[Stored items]

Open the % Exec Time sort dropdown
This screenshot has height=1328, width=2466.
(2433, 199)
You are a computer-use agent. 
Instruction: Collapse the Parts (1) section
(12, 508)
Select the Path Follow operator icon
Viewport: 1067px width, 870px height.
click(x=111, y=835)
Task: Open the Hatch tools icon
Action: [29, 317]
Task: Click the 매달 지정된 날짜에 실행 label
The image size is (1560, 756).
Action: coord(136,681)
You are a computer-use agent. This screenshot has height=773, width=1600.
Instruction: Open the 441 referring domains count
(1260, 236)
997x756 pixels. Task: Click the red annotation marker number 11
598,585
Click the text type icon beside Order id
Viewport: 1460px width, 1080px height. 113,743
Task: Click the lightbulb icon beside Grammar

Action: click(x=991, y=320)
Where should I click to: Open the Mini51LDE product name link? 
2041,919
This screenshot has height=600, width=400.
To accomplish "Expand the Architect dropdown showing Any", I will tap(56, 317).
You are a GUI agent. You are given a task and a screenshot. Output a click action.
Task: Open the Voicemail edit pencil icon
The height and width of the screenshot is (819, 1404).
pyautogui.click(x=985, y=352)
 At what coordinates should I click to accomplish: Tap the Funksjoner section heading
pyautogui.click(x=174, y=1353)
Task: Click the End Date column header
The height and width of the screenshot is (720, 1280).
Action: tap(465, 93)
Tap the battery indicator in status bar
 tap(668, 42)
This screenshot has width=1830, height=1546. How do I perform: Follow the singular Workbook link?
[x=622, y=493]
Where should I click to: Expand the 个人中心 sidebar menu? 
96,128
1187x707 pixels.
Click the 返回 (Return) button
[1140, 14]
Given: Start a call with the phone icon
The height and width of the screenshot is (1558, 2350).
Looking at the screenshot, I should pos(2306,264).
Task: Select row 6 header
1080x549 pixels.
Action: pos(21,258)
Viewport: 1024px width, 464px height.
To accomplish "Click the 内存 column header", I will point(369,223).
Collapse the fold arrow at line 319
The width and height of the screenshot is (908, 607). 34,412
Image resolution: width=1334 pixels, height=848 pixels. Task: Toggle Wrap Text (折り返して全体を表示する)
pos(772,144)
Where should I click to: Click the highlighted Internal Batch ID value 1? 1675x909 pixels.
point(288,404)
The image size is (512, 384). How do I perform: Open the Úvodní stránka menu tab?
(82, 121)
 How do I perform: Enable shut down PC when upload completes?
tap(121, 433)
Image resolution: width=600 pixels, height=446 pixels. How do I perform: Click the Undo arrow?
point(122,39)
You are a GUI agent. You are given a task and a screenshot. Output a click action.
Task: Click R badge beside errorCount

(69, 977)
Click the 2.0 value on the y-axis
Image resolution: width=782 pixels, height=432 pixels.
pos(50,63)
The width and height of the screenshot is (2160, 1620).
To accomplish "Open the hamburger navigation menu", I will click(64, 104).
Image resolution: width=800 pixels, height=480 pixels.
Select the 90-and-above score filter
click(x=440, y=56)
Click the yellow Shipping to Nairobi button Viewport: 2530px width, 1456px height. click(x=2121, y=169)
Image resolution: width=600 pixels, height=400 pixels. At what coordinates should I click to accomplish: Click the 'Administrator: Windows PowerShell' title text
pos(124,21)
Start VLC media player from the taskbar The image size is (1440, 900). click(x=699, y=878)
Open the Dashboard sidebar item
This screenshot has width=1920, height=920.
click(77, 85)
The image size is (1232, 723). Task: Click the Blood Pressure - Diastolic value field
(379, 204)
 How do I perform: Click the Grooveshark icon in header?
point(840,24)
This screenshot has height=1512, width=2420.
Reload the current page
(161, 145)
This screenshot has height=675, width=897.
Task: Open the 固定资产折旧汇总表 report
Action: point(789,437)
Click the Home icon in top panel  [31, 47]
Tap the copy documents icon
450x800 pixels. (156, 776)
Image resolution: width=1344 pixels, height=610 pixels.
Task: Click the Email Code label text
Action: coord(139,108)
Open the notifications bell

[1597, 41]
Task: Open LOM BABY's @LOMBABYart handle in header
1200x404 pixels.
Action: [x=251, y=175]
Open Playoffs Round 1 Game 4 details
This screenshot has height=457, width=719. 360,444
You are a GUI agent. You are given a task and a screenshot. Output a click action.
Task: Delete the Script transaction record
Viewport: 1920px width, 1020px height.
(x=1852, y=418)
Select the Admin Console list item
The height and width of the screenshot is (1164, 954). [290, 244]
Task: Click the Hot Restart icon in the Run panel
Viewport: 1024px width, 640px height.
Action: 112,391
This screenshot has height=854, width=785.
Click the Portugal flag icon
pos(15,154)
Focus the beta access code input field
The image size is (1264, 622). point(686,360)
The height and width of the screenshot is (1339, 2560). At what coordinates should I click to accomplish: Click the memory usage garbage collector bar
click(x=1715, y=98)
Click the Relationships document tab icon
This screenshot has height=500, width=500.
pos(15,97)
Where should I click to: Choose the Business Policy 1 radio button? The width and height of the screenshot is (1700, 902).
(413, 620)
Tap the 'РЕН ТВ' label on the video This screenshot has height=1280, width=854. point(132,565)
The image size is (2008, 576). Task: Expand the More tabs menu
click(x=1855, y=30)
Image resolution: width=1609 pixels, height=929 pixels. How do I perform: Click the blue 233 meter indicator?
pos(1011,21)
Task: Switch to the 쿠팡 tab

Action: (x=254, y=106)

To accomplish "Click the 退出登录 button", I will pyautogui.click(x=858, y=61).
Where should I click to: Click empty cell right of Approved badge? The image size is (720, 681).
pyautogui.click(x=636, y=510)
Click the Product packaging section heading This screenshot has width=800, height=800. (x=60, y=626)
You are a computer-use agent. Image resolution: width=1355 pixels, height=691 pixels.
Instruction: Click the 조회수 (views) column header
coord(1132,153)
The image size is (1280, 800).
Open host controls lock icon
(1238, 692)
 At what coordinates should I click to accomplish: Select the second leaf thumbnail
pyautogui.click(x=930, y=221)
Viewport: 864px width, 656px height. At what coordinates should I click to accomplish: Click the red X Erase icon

> WHAT TO DO: Write out the stretch of entries from the line containing "Task: Switch to the 쿠팡 tab" through the line containing "pyautogui.click(x=636, y=510)", reproducing each line exactly as it appears.

> TASK RESPONSE:
Task: Switch to the 쿠팡 tab

Action: (x=254, y=106)

To accomplish "Click the 退出登录 button", I will pyautogui.click(x=858, y=61).
Where should I click to: Click empty cell right of Approved badge? The image size is (720, 681).
pyautogui.click(x=636, y=510)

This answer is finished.